Has anybody been to Schofield in the past couple of days? Wondering if the ice has pulled back from the edges enough to fish from the bank.


----------



## spencerD (Jan 14, 2014)

Truelife said:


> Has anybody been to Schofield in the past couple of days? Wondering if the ice has pulled back from the edges enough to fish from the bank.

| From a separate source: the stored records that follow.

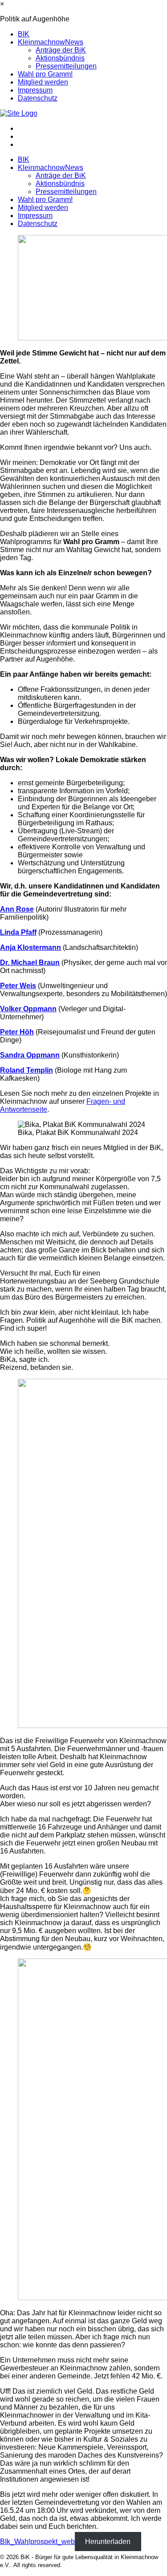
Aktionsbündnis (60, 58)
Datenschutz (37, 98)
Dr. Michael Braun (30, 962)
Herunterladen (107, 2541)
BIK (23, 34)
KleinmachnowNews (50, 42)
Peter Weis (18, 985)
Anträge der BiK (61, 50)
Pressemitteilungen (66, 66)
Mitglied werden (43, 82)
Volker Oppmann (28, 1009)
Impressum (35, 90)
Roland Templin (26, 1070)
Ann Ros (15, 909)
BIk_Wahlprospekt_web (37, 2541)
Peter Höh (17, 1032)
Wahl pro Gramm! (45, 74)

My buddy is heading up there today. From what I've heard there's a bit of open water, but not sure if it's fiashable. My buddy will let me know if it's legit, I'll post when he sends me his trip report.


----------



## Truelife (Feb 6, 2009)

Thanks Spencer, I don't know when I'll get up there, but if the water is open I might have to force myself ......... 

Man that's sad! :-(


----------



## spencerD (Jan 14, 2014)

Truelife said:


> Thanks Spencer, I don't know when I'll get up there, but if the water is open I might have to force myself .........
> 
> Man that's sad! :-(


Ha, yeah, forcing yourself to go fishing! Well, like I told you yesterday, I'm headed out tomorrow. Not hitting Strawberry, I'm going back to Joe's Valley it looks like. I might stop by Scofield on the way home if it's open water and my buddy does good up there today.


----------



## nocturnalenemy (Jun 26, 2011)

I went up last Sat. morning. It was 15* and there was not a spec of open water. Don't know if anything changed during the week, though.


----------



## Huge29 (Sep 17, 2007)

It has been quite stormy causing a power outage Sunday night, unlikely, but I will find out. I have several friends in cabins there right now and just texted them. 
Just got a reply, there is only about 2' of open water in Madsen Bay at the most. I was there last year for the weekend of April 27th and it went from being about 40% frozen to 0% in about three days, it goes quickly once it gets started.


----------



## nocturnalenemy (Jun 26, 2011)

Any updates from this week?


----------



## ut1031 (Sep 13, 2007)

Drove up Saturday morning hoping for some fishable water.....very little, at least another week! Ended up at Fish Lake and did well....


----------



## spencerD (Jan 14, 2014)

I heard there's about 5 feet of open water now along the edges at Scofield. So if the warm weather holds this week there should be even more when Saturday rolls around.


----------



## LETTER-RIP (Sep 14, 2007)

scofield should be fishing well now. does anyone have any good reports. i fished last week with good results. most fish where 12-14 in. did manage a couple health cutts and lost one good tiger.


----------



## nocturnalenemy (Jun 26, 2011)

I fished it last Friday morning. Only caught fish right off the receding ice line. Even 10' away resulted in long waits between bites. There was lots of open water on the shallow south end, but most of the north/east ends had 20' of open water. I'd expect a lot more open water now.


----------



## 4pointmuley (Sep 18, 2007)

What were you using?


----------



## nocturnalenemy (Jun 26, 2011)

4pointmuley said:


> What were you using?


There was 3 of us fishing using PB, Worms, Minnows, Chub Meat at various times. Best was minnows or Chub.


----------



## 4pointmuley (Sep 18, 2007)

Thanks. I may go up and give it a try tomorrow.


----------



## nocturnalenemy (Jun 26, 2011)

Let me know how it was. I may head up again Saturday.


----------